▸ TRECHO APRESENTADO
O psiquiatra Victor Pablo analisa a convivência entre os tratamentos formais, baseados nas evidências, e a espiritualidade, no artigo publicado no jornal A Tarde.
Confira o artigo completo.
Segundo o Prof. Rubim de Pinho, psiquiatria é uma ciência de cuidado plural que, ao respeitar a cosmovisão dos pacientes, estimula a combinação de recursos diversos para alívio do sofrimento causado por transtornos mentais. A medicina moderna observa, com silêncio piedoso, os benefícios das terapias alternativas, cuja potência pode ultrapassar o efeito placebo por proporcionar uma experiência menos impessoal.
É simpático tolerar a associação de tratamentos formais às iniciativas espontâneas dos pacientes, como o Reiki, a cromoterapia, os florais de Bach, as benzedeiras, os banhos de folhas e a homeopatia. Entretanto, enquanto agentes da medicina baseada em evidências, não devemos prescrevê-los. A ciência não encontrou meios de provar a existência de energias místicas no processo terapêutico. Pode ser presunção afirmar a sua inexistência, mas o cotidiano empírico acena para a improbabilidade do sobrenatural.
Freud definiu a religião como uma neurose obsessiva coletiva, que nos poupa de elaborar nossas neuroses pessoais, servindo de alívio ao mal-estar de uma civilização cheia de regras e labores. Estudos atuais mostram que possuir uma espiritualidade diminui os comportamentos suicidas e alivia, em parte, o sofrimento de episódios depressivos. A fé favorece a qualidade de vida, o enfrentamento de adversidades, dando mais sentido a essas vivências. A prática religiosa é fator positivo à autoestima e ao autocuidado, por inserir o paciente numa comunidade que funciona como rede de apoio. Outros estudos indicam que céticos e religiosos têm risco semelhante de desenvolver transtornos mentais, ou seja: apesar de melhorar o prognóstico, a espiritualidade não previne os transtornos mentais.

▸ DADOS FORNECIDOS

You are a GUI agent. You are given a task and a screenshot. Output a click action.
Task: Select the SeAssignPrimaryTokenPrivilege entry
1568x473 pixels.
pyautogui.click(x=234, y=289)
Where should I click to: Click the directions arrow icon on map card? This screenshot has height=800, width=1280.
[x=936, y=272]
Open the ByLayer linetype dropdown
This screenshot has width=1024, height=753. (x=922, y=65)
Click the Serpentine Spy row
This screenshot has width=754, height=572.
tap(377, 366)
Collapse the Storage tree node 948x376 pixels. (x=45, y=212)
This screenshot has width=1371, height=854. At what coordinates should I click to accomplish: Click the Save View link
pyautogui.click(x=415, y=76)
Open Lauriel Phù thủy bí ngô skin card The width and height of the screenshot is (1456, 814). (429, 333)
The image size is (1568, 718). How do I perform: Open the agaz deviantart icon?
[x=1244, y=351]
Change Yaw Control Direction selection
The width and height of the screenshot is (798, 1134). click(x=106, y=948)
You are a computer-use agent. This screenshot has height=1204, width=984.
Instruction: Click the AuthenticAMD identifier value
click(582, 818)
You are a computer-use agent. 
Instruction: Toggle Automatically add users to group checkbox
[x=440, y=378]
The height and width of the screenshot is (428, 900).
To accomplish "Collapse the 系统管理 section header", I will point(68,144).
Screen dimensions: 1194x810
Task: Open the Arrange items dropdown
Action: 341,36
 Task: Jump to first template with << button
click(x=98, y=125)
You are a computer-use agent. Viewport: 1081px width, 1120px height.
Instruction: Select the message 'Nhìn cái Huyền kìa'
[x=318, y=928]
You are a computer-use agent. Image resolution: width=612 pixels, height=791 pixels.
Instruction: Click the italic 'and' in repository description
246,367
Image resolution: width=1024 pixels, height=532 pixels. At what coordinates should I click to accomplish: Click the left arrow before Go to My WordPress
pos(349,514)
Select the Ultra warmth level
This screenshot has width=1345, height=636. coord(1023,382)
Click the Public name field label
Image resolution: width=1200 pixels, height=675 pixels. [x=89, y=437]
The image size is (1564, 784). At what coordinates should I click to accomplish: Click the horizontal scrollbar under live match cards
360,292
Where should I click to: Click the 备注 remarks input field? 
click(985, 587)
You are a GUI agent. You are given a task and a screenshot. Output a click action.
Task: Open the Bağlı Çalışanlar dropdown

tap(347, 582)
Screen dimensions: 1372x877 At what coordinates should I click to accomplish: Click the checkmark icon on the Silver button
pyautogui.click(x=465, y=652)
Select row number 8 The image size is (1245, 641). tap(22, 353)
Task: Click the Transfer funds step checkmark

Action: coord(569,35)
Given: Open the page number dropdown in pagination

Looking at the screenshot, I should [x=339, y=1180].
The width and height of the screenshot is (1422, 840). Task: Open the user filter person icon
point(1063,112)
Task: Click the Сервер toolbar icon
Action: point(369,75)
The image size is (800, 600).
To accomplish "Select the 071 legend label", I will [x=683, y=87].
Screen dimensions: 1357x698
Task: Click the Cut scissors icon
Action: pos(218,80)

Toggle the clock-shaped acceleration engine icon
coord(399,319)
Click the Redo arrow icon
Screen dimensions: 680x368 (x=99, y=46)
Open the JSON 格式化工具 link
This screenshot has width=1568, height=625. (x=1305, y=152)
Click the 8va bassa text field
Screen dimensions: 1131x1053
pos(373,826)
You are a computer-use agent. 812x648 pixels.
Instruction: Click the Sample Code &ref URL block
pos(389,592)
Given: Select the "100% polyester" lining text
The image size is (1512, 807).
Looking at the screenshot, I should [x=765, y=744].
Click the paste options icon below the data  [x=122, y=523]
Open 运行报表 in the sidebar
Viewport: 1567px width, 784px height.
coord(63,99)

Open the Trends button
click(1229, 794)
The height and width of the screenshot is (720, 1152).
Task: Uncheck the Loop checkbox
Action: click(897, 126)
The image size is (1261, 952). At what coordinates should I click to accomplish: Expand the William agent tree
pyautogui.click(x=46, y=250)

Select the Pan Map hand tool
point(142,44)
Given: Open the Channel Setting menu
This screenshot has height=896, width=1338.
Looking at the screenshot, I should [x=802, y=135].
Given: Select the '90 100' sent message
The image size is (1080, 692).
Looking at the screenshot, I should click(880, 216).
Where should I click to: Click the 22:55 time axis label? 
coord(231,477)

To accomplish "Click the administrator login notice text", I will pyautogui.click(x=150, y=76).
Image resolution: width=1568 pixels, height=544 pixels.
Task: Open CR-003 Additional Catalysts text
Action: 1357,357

▸ SOBRE O EXERCÍCIO
Extraia do artigo sobre psiquiatria e espiritualidade tudo o que vai desde "É simpático tolerar" até "improbabilidade do sobrenatural.", sem alterar uma palavra.

▸ RESPOSTA À TAREFA
É simpático tolerar a associação de tratamentos formais às iniciativas espontâneas dos pacientes, como o Reiki, a cromoterapia, os florais de Bach, as benzedeiras, os banhos de folhas e a homeopatia. Entretanto, enquanto agentes da medicina baseada em evidências, não devemos prescrevê-los. A ciência não encontrou meios de provar a existência de energias místicas no processo terapêutico. Pode ser presunção afirmar a sua inexistência, mas o cotidiano empírico acena para a improbabilidade do sobrenatural.